Nach dem mutmaßlichen Terroranschlag eines Österreichers auf das israelische Generalkonsulat in München befürchtet der Terrorismusexperte Peter Neumann eine kommende islamistische Anschlagswelle in Europa. Im Gespräch mit dem Deutschlandfunk warnte er vor einer "dramatisch gestiegenen Anzahl solcher Vorfälle".
"Wir haben in den letzten zehn Monaten 21 versuchte Anschläge in Westeuropa und sieben vollzogene Anschläge erlebt", erklärte er. Dies bedeutet eine Vervierfachung im Vergleich zu 2022. "Die Vorfälle nehmen zu, sie kommen näher. Das deutet darauf hin, dass sich etwas zusammenbraut."
Deshalb fordert er eine europäische Gefährderdatei. "Es ist uns bislang nicht gelungen, eine europäische Datei zu schaffen, die all diese Personen erfasst, sodass - wenn beispielsweise dieser Attentäter bei einer Verkehrskontrolle in Bayern aufgefallen wäre - sofort ein Treffer angezeigt wird", sagte Neumann.
"Probleme bei der Zusammenarbeit der Sicherheitsbehörden"
"Wir haben nach wie vor Probleme bei der Zusammenarbeit der Sicherheitsbehörden", kritisierte Neumann. "Es sollte eigentlich selbstverständlich sein, dass die bayerischen und deutschen Behörden wissen, wer die österreichischen Gefährder sind und wer mit einem Waffenverbot belegt ist."
Am Donnerstagmorgen kam es vor dem israelischen Generalkonsulat in München zu einem Schusswechsel zwischen einem Bewaffneten und der Polizei. Der Mann wurde erschossen und starb noch am Ort des Geschehens. Die Ermittler vermuten einen Terroranschlag auf das Konsulat. Am Donnerstag jährte sich der Anschlag auf die israelische Olympiamannschaft bei den Münchener Spielen 1972 zum 52. Mal.
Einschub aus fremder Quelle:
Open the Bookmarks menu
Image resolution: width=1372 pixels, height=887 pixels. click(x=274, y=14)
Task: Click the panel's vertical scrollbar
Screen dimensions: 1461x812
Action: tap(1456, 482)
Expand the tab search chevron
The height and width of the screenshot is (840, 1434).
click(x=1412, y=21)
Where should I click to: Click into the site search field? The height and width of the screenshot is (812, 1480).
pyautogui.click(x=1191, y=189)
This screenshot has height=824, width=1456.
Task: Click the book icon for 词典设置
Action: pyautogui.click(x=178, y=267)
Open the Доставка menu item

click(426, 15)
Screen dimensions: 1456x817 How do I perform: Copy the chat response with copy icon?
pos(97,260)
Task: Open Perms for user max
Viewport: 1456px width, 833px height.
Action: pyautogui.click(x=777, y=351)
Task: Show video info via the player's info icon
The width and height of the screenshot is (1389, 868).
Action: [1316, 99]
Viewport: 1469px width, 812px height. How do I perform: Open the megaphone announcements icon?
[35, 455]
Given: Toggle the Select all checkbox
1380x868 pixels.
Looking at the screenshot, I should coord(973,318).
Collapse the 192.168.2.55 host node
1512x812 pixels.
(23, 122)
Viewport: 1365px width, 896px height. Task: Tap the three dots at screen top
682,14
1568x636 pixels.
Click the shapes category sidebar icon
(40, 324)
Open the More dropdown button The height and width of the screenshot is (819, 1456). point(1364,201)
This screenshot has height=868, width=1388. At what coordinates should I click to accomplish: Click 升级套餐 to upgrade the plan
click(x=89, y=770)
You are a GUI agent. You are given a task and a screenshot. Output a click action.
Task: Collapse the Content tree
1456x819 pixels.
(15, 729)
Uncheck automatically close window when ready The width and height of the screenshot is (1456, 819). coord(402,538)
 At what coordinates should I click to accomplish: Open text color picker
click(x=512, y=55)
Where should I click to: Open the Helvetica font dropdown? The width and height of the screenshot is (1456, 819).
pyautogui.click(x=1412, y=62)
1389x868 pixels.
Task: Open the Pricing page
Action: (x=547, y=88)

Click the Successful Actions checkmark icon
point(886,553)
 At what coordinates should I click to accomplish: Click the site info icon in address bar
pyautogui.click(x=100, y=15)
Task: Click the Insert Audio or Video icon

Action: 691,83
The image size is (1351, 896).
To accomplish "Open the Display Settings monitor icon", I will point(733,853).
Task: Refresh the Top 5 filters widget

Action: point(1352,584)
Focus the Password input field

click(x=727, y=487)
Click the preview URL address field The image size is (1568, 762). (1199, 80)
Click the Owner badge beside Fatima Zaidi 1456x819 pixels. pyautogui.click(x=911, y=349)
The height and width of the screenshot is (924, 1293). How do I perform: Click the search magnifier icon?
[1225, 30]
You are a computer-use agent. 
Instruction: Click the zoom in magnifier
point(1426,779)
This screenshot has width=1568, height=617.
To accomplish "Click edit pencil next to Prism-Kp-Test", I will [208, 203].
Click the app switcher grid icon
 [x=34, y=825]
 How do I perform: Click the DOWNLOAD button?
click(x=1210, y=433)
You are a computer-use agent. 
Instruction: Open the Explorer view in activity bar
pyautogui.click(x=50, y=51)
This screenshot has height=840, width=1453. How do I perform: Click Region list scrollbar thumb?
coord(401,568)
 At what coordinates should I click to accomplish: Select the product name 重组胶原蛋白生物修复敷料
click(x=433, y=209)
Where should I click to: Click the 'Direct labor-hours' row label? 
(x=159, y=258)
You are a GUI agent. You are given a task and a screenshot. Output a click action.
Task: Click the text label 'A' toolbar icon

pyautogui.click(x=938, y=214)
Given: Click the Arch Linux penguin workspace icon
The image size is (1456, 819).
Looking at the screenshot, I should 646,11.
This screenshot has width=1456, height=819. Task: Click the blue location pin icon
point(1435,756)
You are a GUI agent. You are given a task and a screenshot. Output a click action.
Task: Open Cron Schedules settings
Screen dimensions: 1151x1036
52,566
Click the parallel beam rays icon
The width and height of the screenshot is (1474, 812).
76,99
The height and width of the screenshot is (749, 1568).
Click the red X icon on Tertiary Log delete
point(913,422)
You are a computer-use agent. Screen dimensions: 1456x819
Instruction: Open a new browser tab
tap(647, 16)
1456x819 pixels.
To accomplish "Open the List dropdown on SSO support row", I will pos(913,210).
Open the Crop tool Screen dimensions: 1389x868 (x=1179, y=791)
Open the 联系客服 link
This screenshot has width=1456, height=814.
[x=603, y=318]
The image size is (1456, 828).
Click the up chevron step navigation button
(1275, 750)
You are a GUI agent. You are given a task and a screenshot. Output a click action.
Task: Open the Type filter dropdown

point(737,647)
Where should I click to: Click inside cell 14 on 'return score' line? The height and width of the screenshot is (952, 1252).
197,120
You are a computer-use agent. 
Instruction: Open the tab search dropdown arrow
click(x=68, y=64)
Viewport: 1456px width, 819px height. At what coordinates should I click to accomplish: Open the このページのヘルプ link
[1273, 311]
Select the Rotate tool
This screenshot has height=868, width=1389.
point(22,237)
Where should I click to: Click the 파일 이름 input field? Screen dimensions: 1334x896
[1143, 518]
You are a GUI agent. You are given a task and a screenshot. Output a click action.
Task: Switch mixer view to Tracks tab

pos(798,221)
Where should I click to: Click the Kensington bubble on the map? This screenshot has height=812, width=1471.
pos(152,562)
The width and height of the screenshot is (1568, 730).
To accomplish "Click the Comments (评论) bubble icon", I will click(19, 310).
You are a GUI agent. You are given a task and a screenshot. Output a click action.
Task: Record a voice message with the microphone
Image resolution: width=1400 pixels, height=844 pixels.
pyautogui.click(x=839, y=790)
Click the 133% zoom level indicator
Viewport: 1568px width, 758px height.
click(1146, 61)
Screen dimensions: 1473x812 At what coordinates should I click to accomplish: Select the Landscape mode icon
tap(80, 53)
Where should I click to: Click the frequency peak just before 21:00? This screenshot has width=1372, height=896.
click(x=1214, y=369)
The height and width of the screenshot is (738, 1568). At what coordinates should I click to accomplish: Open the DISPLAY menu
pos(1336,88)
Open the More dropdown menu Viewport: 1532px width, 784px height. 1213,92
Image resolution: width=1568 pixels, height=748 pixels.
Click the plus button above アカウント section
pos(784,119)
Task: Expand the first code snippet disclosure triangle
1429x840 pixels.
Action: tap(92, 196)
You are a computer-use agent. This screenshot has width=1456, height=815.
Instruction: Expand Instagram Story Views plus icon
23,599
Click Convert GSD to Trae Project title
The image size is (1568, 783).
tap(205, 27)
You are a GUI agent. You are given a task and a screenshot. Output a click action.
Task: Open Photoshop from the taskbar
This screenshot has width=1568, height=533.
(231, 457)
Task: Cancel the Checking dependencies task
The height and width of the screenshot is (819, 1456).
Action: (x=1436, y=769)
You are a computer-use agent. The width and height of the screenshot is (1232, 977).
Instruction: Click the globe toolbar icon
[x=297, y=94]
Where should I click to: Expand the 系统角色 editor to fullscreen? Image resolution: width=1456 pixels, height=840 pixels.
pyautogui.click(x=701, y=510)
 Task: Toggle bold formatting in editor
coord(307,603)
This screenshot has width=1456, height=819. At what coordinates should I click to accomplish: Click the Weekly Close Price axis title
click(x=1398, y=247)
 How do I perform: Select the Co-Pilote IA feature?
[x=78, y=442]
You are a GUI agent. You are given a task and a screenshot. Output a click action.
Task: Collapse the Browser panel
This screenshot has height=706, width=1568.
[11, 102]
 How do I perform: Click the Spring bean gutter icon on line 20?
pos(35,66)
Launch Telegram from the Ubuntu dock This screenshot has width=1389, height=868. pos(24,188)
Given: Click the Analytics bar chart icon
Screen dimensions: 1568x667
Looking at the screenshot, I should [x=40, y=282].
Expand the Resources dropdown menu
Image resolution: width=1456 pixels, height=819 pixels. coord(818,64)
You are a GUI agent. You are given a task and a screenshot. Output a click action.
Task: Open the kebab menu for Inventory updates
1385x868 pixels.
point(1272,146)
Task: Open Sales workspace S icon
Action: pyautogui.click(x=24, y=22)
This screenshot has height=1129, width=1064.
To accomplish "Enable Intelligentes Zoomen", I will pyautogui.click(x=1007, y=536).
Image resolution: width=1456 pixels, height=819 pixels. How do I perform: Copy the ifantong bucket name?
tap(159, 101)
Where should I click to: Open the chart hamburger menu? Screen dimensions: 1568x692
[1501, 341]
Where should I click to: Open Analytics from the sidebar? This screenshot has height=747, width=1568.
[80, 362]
Neumann kritisiert "riesige Sicherheitslücke"
Es wurde mittlerweile bekannt, dass gegen den toten Schützen wegen des Verdachts ermittelt wurde, er könnte sich religiös radikalisiert haben. Der Mann aus dem Salzburger Land mit bosnischen Wurzeln hatte zudem ein Waffenverbot, das frühestens 2028 enden würde, wie die Salzburger Polizei mitteilte.
Neumann sprach von einer "riesigen Sicherheitslücke" und bemängelte, "dass die bayerischen Behörden anscheinend nicht einmal wussten, wer diese Person ist, obwohl sie nur eine Stunde Autofahrt von München entfernt lebte". Die Münchner Polizei antwortete zunächst nicht auf eine Anfrage, ob der Mann den bayerischen Behörden bekannt war.